== AIM OF THE EXERCISE ==
For the word "next", return each line of the data in which it occurs.

### RECORDS SUPPLIED ###

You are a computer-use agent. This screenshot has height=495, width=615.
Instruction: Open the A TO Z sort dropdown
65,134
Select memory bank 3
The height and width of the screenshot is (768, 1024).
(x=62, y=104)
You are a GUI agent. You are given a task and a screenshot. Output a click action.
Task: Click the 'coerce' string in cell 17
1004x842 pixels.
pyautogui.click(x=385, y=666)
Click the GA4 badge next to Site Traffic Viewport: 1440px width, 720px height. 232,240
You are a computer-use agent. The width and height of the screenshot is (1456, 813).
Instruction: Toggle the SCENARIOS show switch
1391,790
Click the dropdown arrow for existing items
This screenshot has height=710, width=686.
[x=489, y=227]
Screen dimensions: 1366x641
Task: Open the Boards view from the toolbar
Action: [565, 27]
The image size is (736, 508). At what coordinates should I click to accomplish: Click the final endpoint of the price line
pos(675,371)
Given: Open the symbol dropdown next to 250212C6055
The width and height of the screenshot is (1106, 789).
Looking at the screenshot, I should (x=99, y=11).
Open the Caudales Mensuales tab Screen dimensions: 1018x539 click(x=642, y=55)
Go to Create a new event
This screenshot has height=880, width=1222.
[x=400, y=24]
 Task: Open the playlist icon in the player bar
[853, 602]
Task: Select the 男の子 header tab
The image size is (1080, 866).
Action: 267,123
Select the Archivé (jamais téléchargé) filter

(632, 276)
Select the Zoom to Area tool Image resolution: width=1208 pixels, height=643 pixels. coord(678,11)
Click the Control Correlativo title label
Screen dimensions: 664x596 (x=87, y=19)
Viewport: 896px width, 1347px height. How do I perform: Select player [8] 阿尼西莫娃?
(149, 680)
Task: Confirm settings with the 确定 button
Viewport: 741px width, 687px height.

###

== EXERCISE RESPONSE ==
Click the GA4 badge next to Site Traffic Viewport: 1440px width, 720px height. 232,240
Given: Open the symbol dropdown next to 250212C6055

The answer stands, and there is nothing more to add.